Intoxicated With Caffeine
Health experts are quick to warn about the dangers of consuming high amounts of caffeine, including irritability, restlessness, insomnia, fast heartbeat, nervousness, and muscle tremors. Other signs of overdose on the substance are irregular heartbeat, diarrhea, seizures, and disorientation.
Davis’ is not the first documented case of death from excess caffeine intake. In Japan, a young man in his 20s died in 2015 from the same apparent reason, where he took huge amounts of caffeine-laced soda to stay awake for his round-the-clock gas station shift.
The average person consuming a cup or two of coffee, however, has nothing much to worry about.
"Most people can safely take in about 400 milligrams of caffeine daily or about [four] cups of coffee," emergency physician Robert Glatter of New York City’s Lenox Hill Hospital said.
It’s important to note, however, that the limit is largely individualized. Among adults, it’s not typical to experience caffeine intoxication at 2.5 cups or less than 250 milligrams. It would usually take over 12 ounces, with negative effects already manifesting at higher than 500 milligrams of caffeine, explained postdoc research fellow Maggie Sweeney.
Speed Of Intake And Mixing Substances
Glatter explained that at 500 milligrams, one would already begin to feel jittery and agitated, as well as nauseous. He noted that some people are also more sensitive to caffeine than others, advising everyone to know their threshold and be very careful around how much to take in.
The doctor added that while it could take anywhere from 50 to 100 coffee cups to get a lethal caffeine dose, pure powdered caffeine can prove deadly enough with a teaspoon consumed at once.
How quickly one takes caffeine is also a factor. Rapid consumption of high caffeine amounts can start to up one’s heart problem risks, where a study of more than 100 coronary heart disease patients showed that drinking 10 cups of coffee every day enhanced the odds of sudden cardiac arrest over 50 fold.
It’s crucial to note, however, that Cripe had no known heart issue.
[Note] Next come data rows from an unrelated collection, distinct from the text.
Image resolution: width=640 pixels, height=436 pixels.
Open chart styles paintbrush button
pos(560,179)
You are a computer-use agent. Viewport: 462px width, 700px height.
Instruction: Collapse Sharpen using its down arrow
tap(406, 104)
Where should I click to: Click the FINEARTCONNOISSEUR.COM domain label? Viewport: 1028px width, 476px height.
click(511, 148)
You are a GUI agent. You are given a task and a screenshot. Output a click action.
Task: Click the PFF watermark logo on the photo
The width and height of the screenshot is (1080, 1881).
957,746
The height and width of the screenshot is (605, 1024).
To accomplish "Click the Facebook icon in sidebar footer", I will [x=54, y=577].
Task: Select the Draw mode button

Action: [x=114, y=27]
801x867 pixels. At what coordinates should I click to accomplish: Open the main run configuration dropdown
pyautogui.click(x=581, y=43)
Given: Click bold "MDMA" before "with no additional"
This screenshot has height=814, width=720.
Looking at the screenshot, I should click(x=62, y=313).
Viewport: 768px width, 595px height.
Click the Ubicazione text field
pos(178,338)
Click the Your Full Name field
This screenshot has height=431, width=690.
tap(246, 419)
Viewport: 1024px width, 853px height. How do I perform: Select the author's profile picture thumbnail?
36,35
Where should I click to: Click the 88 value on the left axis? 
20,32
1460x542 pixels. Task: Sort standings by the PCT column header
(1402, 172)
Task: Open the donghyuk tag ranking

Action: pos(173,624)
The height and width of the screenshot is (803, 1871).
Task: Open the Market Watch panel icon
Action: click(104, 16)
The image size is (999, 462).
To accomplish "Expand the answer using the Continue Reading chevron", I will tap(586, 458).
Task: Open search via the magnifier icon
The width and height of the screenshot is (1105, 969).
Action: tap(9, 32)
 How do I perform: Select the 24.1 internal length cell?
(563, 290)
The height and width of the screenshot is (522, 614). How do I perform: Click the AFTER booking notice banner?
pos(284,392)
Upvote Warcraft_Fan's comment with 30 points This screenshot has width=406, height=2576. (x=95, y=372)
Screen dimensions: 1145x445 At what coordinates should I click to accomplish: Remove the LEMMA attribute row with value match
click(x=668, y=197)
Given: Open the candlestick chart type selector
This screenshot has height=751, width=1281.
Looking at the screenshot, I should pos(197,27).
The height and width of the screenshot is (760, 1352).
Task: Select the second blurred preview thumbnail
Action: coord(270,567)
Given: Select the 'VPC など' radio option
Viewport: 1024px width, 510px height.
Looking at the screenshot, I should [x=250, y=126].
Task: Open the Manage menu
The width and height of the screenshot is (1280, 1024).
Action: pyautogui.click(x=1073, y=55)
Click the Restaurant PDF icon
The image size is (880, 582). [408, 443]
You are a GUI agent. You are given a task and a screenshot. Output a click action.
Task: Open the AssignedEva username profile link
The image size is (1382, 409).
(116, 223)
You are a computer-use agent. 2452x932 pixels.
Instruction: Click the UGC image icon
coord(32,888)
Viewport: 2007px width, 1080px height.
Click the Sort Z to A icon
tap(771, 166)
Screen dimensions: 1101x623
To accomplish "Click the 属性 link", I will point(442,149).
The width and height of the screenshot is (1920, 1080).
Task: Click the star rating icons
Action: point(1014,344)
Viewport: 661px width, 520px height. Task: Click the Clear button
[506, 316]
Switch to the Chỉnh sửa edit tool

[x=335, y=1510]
It could be that mixing different caffeine sources figured as a problem, just as combining energy drinks and alcohol can increase alcohol poisoning risk.
“The risk of alcohol poisoning increases as people consume more alcohol because they feel the caffeine will keep them awake and alert," Glatter said.
Another reason to control one’s energy drink intake: sugar, used as part of marketing techniques to mask the caffeine in the product. Recent research has also linked energy drink intake to irregular heartbeats and elevated blood pressure.
But is it time for parents to worry about their kids drinking soda or energy drinks? Probably not, as the real lesson lies in moderation, Sweeney reminded.